We all remember this oft-repeated phrase at the beginning of the pandemic two years ago. As an anthropologist, I had hoped for the true human nature of our species—cooperation, equity and solidarity, the qualities and values that largely defined homo sapiens for millions of years prior to the rise of capitalism 500 years ago. Boy was I wrong. Capitalist values, inequality and historic racial and gender divisions have ensured that we are not “all in this together.”
When we eventually take off our masks and realize who is responsible for our survival, an honest person will know that it was front-line workers, often lacking a decent wage, paid sick days and job security who must get (and take) the credit. Commonly and predictably women and workers of colour. It was the grocery store workers, the nurses, the warehouse labourers, the educators, the delivery/truck drivers and others similarly positioned in the lower levels of income and unionization. Workers without safety net protections are the residents among us who toiled for a pittance through it all and ensured our survival.
The ruling class (bankers, CEOs, corporate owners, coupon-clippers alike) did not save any of us. Tell everyone you know to realize that pandemic fact. Instead, their stock options increased and their profits soared as they received government subsidies, COVID bailouts, etc. In the US, it is estimated that the wealth of US billionaires increased by $1 trillion in 2021 alone. In Canada, for example, while the Weston empire took back the initial $2/hour increase from its workers, it then introduced and expanded physical space for more self-checkout registers to encourage consumers to believe they are there for our convenience. No, they are there to reduce Loblaws and Shoppers Drug wage costs; one such machine costs the boss around $40/year to maintain — far less than what one checkout worker makes in one day’s work. These living workers will decline in numbers as the customer effectively does the work of the employer.
So, what do we make of this from the perspective of political economy and social science: we learn that the neo-liberal jargon of the “middle class,” and everyone’s supposed concern for same, is now laid bare for all (who want) to see. The “middle class” is a mythical concept introduced in the halls of academe and corridors of government decades ago as a not-so-clever means of avoiding reference to the age-old realities of capitalism: the “ruling class” and the “working class.”
Parents, please tell you children the truth: the working class kept us alive, while the ruling class just got richer.
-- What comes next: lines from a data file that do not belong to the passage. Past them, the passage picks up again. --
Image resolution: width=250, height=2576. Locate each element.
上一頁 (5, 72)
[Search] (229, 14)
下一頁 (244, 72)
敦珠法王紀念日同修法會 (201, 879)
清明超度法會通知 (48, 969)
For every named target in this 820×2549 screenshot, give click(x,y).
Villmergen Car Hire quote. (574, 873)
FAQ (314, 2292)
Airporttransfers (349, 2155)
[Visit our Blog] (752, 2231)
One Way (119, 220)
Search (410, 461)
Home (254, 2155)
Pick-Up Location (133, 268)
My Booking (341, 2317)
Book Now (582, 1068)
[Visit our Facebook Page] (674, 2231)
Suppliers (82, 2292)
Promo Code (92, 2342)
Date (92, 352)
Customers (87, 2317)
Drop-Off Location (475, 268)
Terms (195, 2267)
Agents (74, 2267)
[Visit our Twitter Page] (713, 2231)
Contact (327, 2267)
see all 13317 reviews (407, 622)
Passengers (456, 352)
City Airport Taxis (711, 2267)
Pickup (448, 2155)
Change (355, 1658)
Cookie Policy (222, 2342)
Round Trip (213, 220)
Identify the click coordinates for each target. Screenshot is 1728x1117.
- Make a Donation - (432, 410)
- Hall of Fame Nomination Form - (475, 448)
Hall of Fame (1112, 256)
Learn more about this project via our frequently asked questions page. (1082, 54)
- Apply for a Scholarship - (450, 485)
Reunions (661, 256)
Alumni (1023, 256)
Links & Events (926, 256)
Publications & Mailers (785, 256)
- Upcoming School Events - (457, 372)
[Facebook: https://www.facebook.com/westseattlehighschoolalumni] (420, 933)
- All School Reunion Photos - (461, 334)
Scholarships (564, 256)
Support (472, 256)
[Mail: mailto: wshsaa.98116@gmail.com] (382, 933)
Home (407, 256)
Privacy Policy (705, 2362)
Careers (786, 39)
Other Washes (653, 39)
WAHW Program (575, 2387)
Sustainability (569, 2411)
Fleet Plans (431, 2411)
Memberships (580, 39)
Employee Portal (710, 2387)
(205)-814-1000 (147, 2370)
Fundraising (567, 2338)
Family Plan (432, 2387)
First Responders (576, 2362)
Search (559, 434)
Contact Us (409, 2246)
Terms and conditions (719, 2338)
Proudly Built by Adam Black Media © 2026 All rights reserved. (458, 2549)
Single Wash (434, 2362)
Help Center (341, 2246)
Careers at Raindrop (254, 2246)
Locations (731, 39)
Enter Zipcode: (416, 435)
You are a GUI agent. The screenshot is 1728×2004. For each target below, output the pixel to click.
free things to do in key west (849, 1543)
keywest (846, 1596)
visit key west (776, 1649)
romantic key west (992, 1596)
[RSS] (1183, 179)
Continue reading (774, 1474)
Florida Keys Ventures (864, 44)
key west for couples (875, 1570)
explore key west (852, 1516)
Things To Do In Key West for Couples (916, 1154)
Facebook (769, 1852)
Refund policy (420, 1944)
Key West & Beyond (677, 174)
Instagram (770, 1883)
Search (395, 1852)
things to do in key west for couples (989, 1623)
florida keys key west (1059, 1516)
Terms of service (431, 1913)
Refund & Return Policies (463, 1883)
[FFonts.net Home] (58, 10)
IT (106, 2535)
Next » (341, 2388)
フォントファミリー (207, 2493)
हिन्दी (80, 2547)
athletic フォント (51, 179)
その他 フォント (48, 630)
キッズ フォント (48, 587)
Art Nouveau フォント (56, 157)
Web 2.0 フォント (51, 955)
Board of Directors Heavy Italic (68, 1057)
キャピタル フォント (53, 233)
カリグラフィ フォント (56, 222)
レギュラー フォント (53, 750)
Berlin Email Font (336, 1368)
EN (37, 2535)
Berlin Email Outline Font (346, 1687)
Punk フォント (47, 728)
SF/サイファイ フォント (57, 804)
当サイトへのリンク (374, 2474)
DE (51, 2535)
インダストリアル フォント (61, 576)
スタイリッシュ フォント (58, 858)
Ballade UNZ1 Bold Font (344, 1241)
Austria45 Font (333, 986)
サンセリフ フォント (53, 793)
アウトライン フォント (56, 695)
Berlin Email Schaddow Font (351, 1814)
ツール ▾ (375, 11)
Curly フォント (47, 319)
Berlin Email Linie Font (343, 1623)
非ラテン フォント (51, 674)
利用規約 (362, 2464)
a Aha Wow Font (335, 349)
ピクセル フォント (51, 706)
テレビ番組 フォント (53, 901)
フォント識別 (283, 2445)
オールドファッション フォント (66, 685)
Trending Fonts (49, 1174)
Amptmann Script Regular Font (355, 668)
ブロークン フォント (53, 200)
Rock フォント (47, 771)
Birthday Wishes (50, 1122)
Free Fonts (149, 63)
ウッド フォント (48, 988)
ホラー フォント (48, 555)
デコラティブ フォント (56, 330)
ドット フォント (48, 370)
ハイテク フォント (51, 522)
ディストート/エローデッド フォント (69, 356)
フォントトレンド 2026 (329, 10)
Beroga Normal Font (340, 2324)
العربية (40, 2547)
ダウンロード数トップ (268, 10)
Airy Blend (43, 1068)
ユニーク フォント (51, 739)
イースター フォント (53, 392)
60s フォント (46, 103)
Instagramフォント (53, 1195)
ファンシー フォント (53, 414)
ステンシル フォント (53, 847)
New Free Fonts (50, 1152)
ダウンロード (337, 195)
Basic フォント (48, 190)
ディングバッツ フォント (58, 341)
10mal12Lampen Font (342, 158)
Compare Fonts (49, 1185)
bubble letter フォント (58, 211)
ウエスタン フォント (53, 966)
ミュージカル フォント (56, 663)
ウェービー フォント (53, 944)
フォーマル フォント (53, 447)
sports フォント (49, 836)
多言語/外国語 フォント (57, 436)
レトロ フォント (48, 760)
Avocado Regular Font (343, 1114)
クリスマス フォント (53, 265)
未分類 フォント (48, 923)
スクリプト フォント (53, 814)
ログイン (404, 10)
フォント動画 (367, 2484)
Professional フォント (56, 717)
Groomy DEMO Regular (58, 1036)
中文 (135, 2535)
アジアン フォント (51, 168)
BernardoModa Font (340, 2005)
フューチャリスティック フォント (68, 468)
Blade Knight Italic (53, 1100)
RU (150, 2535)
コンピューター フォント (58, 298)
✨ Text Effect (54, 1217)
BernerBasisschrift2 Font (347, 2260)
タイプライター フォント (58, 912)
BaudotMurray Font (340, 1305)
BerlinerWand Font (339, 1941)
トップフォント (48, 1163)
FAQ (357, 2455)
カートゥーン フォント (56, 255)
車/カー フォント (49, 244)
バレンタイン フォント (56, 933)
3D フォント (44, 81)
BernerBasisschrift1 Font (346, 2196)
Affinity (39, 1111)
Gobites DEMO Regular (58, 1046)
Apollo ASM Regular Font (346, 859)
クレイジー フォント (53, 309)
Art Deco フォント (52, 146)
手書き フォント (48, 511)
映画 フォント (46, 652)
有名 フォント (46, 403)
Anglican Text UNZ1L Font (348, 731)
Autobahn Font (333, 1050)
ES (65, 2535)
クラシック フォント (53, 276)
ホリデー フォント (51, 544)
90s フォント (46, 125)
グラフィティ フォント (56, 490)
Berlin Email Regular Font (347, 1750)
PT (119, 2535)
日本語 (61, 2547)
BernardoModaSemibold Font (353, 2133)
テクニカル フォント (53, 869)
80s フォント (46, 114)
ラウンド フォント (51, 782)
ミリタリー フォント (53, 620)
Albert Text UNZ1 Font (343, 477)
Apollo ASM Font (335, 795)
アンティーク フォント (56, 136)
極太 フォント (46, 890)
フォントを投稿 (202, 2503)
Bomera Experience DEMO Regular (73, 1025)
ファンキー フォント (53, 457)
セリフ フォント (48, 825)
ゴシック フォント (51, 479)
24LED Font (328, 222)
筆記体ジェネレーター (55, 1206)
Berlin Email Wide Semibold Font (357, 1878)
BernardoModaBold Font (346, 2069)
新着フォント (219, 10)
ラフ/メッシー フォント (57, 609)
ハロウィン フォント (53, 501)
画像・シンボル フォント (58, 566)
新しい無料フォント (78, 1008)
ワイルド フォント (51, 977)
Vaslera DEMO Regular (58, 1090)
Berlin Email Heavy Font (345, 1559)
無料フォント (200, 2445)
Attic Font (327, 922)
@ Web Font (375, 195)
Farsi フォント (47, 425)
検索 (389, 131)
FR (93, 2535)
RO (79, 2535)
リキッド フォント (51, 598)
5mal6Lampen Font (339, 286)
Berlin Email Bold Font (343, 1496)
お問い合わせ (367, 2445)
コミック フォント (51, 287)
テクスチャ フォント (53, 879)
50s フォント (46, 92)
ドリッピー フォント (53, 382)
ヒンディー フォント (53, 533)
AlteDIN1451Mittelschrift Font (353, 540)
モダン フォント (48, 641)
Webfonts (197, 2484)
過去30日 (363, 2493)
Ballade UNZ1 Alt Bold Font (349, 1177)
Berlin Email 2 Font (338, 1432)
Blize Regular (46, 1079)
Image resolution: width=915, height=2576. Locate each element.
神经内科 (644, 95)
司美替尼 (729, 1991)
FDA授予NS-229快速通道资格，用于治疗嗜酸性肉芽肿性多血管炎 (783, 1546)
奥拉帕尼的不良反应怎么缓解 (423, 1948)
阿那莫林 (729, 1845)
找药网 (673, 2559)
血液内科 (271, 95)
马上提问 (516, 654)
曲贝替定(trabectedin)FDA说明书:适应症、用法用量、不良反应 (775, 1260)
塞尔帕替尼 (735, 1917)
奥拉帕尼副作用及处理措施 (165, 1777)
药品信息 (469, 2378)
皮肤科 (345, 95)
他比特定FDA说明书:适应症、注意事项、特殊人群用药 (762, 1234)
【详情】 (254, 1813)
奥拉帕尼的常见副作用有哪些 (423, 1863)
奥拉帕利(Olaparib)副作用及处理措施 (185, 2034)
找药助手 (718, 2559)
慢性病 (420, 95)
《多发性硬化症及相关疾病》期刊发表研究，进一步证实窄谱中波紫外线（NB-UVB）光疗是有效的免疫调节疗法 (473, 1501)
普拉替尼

Doug Ford worried more about the fate of his friends like Mike Harris in the privatized long-term care sector while also imagining a new 400 series boondoggle highway for his developer friends and contrary to environmental protections.
Capitalism insists that we are not (and never can be) “all in this together.”
Come to think of it, these same realities describe what happens even in the absence of a pandemic. The world is just waking up to that truth.